Exercises to complete ▸
1/ List every person named in the mailing-list reply on node weights and weighted interleave.
2/ Translate this sentence from the mailing-list reply into Spanish: "Instead, the optimal spread is based on hardware parameters, which is a global property rather than a per-workload one."

───── Text section

Re: [RFC PATCH v3 0/4] Node Weights and Weighted Interleave

From: Huang, Ying
Date: Tue Oct 31 2023 - 22:36:26 EST


Johannes Weiner <hannes@xxxxxxxxxxx> writes:

> On Tue, Oct 31, 2023 at 04:56:27PM +0100, Michal Hocko wrote:
>> On Tue 31-10-23 11:21:42, Johannes Weiner wrote:
>> > On Tue, Oct 31, 2023 at 10:53:41AM +0100, Michal Hocko wrote:
>> > > On Mon 30-10-23 20:38:06, Gregory Price wrote:

[snip]

>>
>> > This hopefully also explains why it's a global setting. The usecase is
>> > different from conventional NUMA interleaving, which is used as a
>> > locality measure: spread shared data evenly between compute
>> > nodes. This one isn't about locality - the CXL tier doesn't have local
>> > compute. Instead, the optimal spread is based on hardware parameters,
>> > which is a global property rather than a per-workload one.
>>
>> Well, I am not convinced about that TBH. Sure it is probably a good fit
>> for this specific CXL usecase but it just doesn't fit into many others I
>> can think of - e.g. proportional use of those tiers based on the
>> workload - you get what you pay for.

──────────
───── Provided data

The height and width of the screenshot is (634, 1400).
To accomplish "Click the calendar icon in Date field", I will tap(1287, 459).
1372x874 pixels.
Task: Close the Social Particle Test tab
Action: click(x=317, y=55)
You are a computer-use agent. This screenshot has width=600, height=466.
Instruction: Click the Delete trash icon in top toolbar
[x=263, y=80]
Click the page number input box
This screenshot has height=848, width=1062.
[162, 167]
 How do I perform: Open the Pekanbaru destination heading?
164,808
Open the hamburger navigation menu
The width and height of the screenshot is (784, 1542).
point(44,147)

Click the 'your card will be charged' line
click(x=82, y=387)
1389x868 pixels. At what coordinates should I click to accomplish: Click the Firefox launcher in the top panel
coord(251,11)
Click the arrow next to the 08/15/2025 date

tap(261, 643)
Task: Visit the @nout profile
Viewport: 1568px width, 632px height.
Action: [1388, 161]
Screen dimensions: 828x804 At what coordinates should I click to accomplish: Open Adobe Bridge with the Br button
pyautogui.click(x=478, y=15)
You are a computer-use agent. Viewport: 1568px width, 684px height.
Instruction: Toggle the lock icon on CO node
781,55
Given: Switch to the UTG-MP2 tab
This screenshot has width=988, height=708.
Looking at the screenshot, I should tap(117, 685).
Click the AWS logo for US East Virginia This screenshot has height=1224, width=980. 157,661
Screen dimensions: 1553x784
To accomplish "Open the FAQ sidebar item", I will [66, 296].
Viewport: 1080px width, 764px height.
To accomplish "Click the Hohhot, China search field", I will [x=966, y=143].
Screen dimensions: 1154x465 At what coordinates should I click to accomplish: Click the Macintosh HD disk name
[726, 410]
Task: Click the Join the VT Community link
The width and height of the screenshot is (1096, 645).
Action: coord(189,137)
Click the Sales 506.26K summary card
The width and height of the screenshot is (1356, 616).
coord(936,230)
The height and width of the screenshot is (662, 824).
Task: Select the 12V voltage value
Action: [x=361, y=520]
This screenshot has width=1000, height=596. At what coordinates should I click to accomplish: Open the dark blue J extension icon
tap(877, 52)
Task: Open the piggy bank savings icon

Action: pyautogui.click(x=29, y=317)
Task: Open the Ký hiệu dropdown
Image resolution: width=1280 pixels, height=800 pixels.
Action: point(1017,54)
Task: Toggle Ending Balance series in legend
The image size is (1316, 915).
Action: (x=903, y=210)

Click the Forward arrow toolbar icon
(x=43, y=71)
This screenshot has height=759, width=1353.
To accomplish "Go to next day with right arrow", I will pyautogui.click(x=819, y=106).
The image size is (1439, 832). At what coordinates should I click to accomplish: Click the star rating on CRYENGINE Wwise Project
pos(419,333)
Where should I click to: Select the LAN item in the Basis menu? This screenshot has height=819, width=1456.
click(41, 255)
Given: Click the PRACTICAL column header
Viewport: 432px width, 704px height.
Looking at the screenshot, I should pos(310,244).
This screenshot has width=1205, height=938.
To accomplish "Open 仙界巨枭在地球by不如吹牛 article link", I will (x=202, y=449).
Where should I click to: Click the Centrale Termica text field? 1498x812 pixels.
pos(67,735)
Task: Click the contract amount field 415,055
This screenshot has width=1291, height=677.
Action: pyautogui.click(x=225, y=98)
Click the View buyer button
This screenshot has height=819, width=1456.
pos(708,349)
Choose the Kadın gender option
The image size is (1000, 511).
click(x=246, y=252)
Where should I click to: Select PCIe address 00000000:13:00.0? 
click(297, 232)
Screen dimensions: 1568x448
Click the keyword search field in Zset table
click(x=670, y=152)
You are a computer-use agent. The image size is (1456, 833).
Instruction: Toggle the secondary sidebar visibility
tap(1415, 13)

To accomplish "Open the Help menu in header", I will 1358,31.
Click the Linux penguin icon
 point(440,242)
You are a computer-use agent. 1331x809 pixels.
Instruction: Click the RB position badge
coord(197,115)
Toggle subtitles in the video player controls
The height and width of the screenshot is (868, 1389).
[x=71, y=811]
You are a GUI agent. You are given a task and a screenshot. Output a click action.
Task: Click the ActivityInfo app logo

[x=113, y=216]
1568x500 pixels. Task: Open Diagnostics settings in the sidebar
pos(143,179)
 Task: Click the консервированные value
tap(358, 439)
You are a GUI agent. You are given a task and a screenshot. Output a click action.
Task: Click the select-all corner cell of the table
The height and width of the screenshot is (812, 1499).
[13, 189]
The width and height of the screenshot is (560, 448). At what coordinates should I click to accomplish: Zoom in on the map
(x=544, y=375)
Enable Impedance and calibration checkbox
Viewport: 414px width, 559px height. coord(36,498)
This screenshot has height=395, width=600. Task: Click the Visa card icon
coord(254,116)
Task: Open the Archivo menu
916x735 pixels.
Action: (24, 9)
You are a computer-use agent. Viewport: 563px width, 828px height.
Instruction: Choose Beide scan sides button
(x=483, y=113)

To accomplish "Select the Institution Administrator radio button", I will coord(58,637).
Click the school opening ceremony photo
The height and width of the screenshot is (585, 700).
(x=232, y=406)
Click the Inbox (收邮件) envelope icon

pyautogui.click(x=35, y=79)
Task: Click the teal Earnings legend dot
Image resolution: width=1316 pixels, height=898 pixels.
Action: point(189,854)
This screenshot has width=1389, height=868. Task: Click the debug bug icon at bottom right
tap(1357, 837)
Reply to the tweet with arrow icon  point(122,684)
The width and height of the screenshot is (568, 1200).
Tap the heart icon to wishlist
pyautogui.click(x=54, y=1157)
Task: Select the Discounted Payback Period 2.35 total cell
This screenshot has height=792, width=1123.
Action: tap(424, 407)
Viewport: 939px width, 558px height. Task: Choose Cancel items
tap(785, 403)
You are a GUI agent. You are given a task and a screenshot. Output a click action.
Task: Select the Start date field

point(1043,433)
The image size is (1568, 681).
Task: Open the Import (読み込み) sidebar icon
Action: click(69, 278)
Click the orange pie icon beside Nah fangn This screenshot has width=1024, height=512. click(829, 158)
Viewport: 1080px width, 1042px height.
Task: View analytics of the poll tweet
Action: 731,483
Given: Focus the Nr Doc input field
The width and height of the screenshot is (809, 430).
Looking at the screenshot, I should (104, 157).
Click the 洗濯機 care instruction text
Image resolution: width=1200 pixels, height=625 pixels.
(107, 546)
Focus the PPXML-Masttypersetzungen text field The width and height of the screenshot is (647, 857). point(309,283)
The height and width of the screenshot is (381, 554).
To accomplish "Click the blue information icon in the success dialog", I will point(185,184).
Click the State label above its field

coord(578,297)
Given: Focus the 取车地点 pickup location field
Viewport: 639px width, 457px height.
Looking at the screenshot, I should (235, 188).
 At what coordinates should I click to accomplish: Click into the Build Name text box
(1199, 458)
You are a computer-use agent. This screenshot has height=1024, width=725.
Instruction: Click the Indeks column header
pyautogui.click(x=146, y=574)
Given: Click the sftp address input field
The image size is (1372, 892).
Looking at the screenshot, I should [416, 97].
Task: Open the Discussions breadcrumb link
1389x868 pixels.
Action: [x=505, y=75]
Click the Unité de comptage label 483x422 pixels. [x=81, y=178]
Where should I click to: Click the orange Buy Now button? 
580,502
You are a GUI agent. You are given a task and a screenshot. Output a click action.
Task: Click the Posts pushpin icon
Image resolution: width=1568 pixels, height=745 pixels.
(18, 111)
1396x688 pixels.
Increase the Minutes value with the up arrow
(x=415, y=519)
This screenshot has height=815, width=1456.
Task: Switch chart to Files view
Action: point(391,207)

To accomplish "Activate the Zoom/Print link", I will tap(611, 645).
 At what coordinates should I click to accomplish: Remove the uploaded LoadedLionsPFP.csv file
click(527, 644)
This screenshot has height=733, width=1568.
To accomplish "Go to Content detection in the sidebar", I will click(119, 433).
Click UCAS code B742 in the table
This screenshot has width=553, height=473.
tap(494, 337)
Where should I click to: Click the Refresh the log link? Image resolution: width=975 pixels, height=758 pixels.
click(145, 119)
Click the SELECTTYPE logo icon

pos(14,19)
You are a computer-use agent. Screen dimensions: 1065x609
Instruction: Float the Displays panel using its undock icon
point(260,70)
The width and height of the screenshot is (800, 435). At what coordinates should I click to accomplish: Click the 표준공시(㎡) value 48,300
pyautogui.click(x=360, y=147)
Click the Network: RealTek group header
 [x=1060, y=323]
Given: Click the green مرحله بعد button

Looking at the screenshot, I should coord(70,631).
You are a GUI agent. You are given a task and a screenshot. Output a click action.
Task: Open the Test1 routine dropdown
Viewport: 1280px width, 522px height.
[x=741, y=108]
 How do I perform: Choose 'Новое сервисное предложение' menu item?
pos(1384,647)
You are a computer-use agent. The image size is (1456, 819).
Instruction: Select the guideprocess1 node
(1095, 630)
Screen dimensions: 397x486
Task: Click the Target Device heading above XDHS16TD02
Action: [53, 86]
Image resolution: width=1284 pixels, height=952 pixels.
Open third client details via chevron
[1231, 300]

──────────

Solutions ▸
1/
Huang, Ying
Johannes Weiner
Michal Hocko
Gregory Price

2/ En cambio, la distribución óptima se basa en parámetros de hardware, lo cual es una propiedad global y no una propia de cada carga de trabajo.